Authorization¶
Sapsan protects stream playback and publishing. There are two mechanisms: static tokens in the config and external auth backends the server delegates decisions to.
How the token is passed¶
A token is accepted in two ways (the header takes priority):
- the
Authorization: Bearer <token>header; - the
?token=<token>URL parameter.
For HLS it is enough to open the master playlist with the token — Sapsan appends ?token= to every nested URL itself (variants, segments, parts, init).
Static tokens¶
auth:
play_tokens:
- viewer-secret-1
publish_tokens:
- publisher-secret-1
play_tokens— playback tokens;publish_tokens— publishing tokens.
A request without a valid token is denied. If the auth section exists but neither tokens nor backends matched, access is denied.
External auth backends¶
Decisions can be delegated to HTTP backends:
auth:
upstreams:
main:
url: http://backend.example.com/auth
timeout_ms: 3000
Sapsan makes a POST to the backend's url with a JSON body:
{
"kind": "play", // play or publish
"stream_name": "cam1",
"proto": "hls", // protocol: hls, dash, rtsp, m4f, ...
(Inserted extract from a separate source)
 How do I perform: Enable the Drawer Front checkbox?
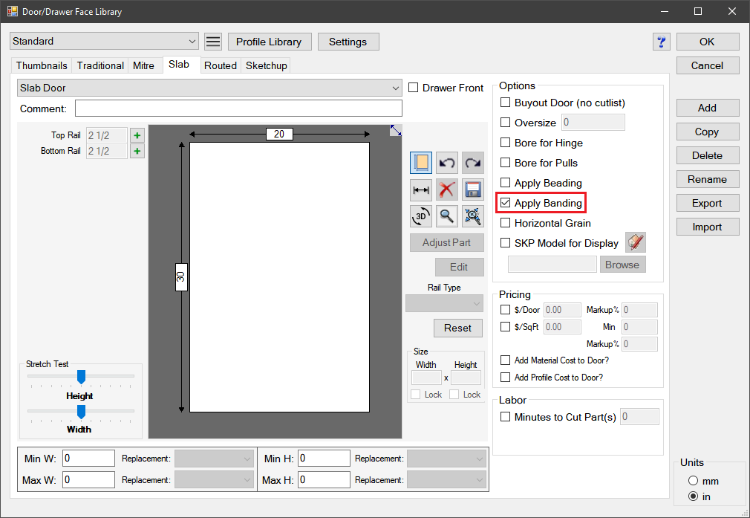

"user_agent": "Mozilla/5.0 ...", // may be absent
"token": "viewer-secret-1", // may be absent
"session_id": "..." // stable session identifier
}
The decision is made from the HTTP response status (the body is not parsed):
2xx— allow;401or403— deny (the denial is cached — an identical repeat request does not hit the backend);- any other status, unreachability, or exceeding
timeout_ms(default 1000 ms) marks the backend as down; - multiple backends are queried in parallel: one "allow" is enough; only denials → deny; all backends down → a "backend down" error (not a silent deny).
Sessions¶
A viewer session is identified by the quadruple: stream, kind (play/publish), IP, token — repeated requests from the same viewer do not spawn new sessions. Long-lived connections (RTSP, WebRTC) are periodically re-authorized: if the backend revokes access, the session closes. Session counters (opened, denied, authorized) are available in monitoring.
Admin API access¶
The Admin API is protected by a separate api_auth section — see Admin API.